Em suas caçadas, boa parte dos demônios que encontrou lhe disse a mesma coisa: o tempo no Inferno não corria como na Terra. Um mês aqui era uma década lá. Malfoy não sabia dizer quanto tempo Astoria passou no Inferno antes de conseguir fugir para o Purgatório. Mas mesmo que tenha sido dias, ainda seriam considerados anos. Quando ele passou a informação para Daphne essa o havia olhado de maneira estranha e logo em seguida a sua expressão mudou para pesar.

- Não sei se a empreitada ainda vale a pena.
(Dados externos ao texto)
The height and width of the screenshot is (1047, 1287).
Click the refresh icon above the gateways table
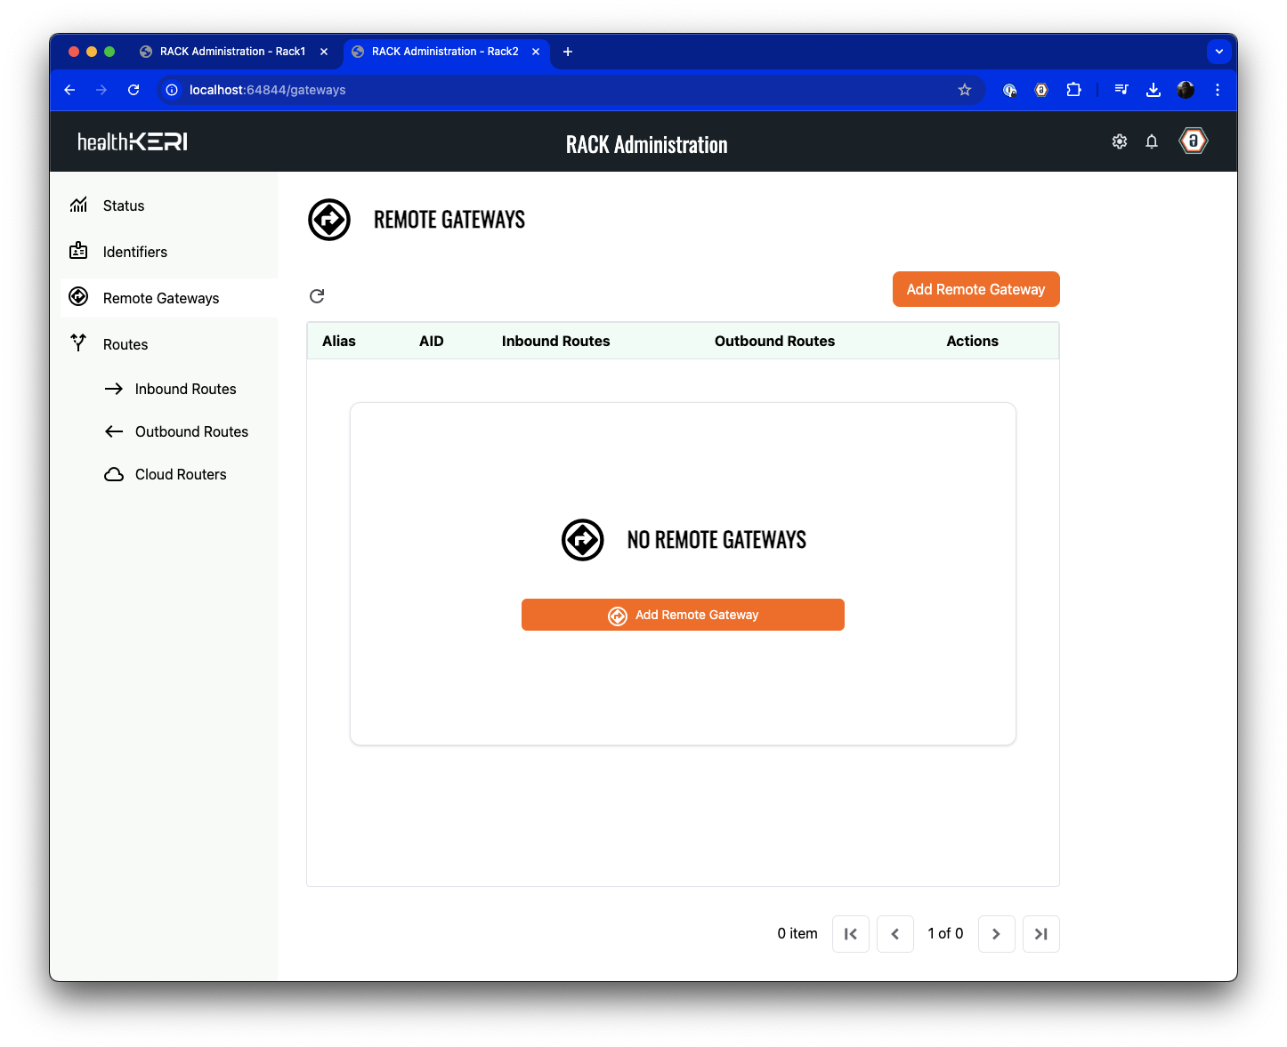[x=317, y=295]
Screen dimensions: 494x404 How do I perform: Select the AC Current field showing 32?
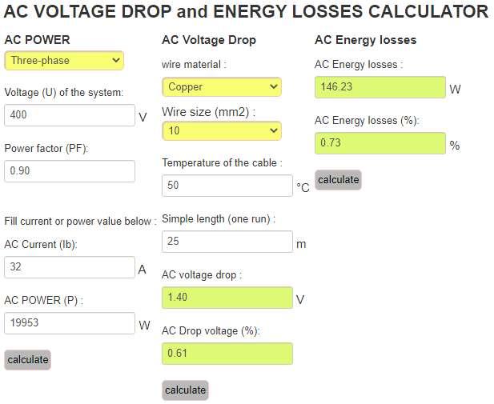[70, 267]

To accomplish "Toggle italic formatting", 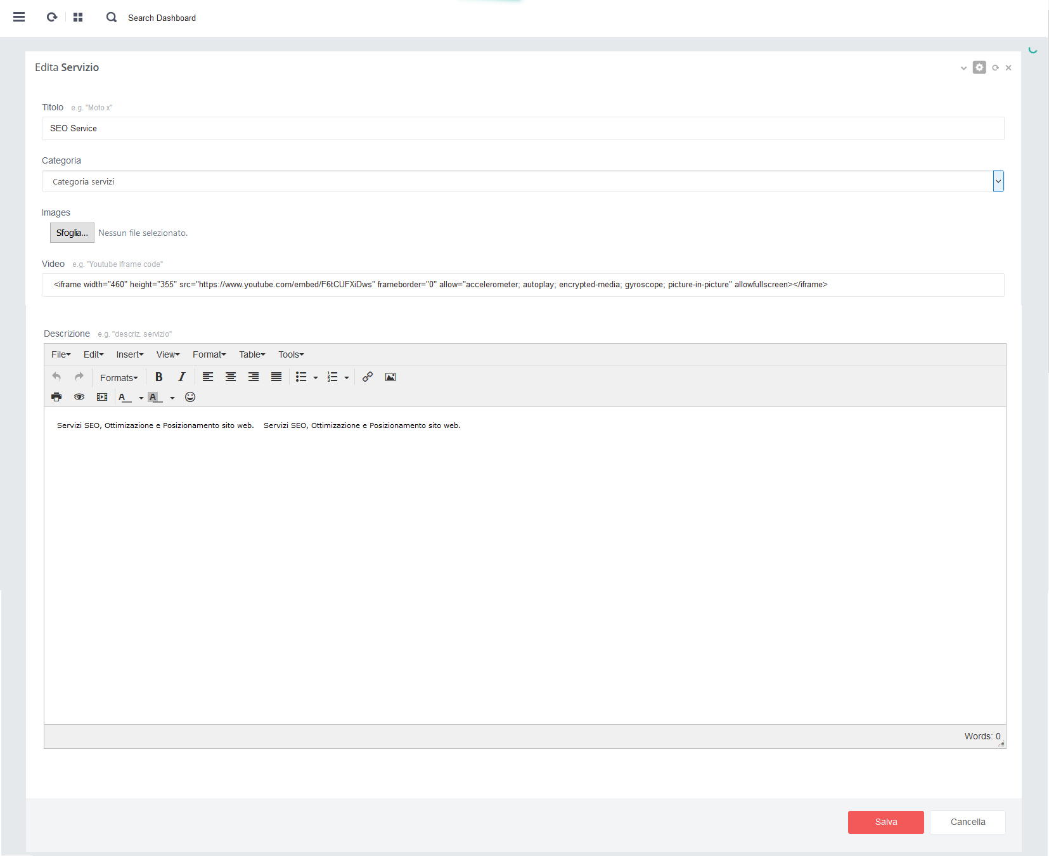I will coord(182,377).
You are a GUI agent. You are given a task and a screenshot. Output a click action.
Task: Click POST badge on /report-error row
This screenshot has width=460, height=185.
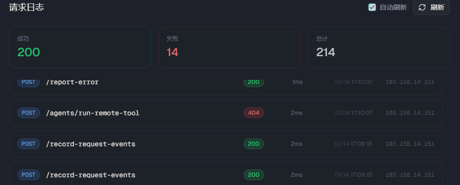(x=29, y=83)
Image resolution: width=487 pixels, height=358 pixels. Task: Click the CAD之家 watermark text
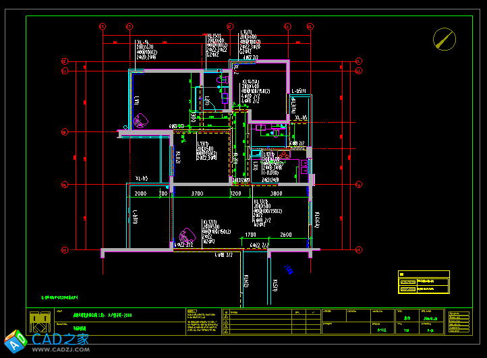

Se isto for mesmo verdade, Astoria pode não ser mais a mesma... - Draco quis dar-lhe um soco. Como assim ela insinuava que Astoria tinha desistido? A mulher não conhecia a própria irmã?
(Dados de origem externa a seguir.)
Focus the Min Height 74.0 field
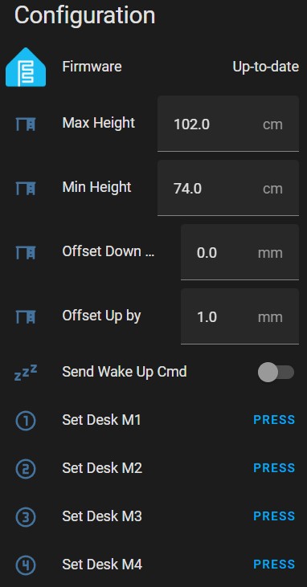(x=228, y=188)
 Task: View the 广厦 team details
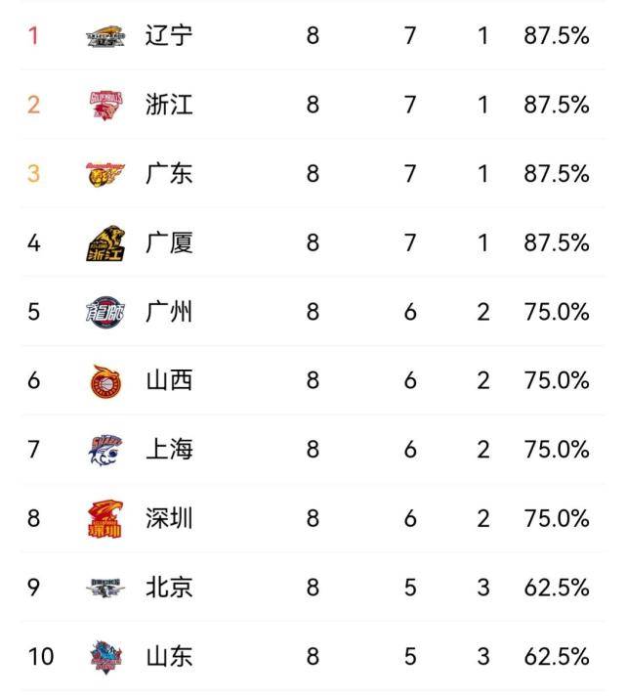[169, 242]
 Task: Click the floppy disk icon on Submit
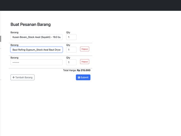(x=79, y=77)
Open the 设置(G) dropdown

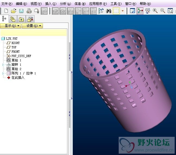coord(32,26)
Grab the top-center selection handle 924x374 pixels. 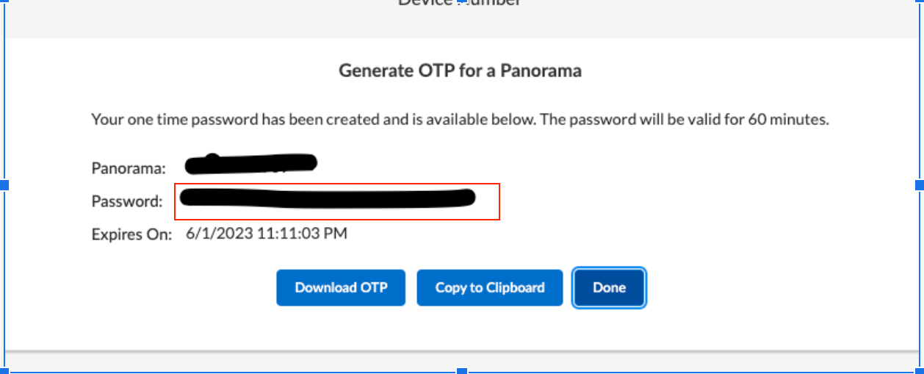coord(462,2)
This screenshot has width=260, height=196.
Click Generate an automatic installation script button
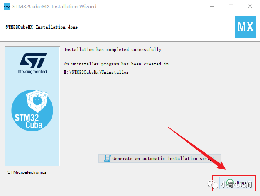[x=159, y=158]
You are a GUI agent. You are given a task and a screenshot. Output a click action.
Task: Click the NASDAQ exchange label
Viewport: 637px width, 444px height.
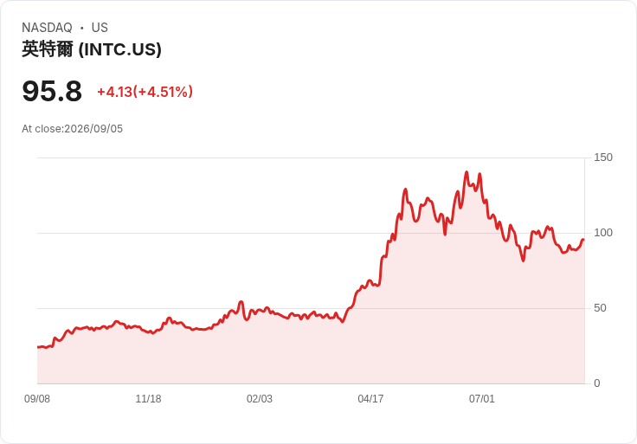pyautogui.click(x=47, y=28)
Astoria poderia ficar centenas de anos no Inferno, mas jamais iria sucumbir a pressão e tornar-se um demônio, não era do caráter dela. Demônios eram humanos com a alma já corrompida em terra e que eram condenados ao Inferno e finalmente perdiam todas as inibições que as convenções e leis mortais os colocava, deixando aflorar um lado ruim que já existia há tempos. Astoria não tinha uma grama de maldade em todo o seu corpo, inclusive na sua alma.

Certo que a mulher não era isenta de pecados. Mas pecados nem eram razões o suficiente para condenar alguém ao Inferno, para transformar alguém em um demônio completo.

- Você não pode estar sugerindo o que eu penso que está sugerindo. - ele praticamente rosnou e Daphne fez que não com a cabeça.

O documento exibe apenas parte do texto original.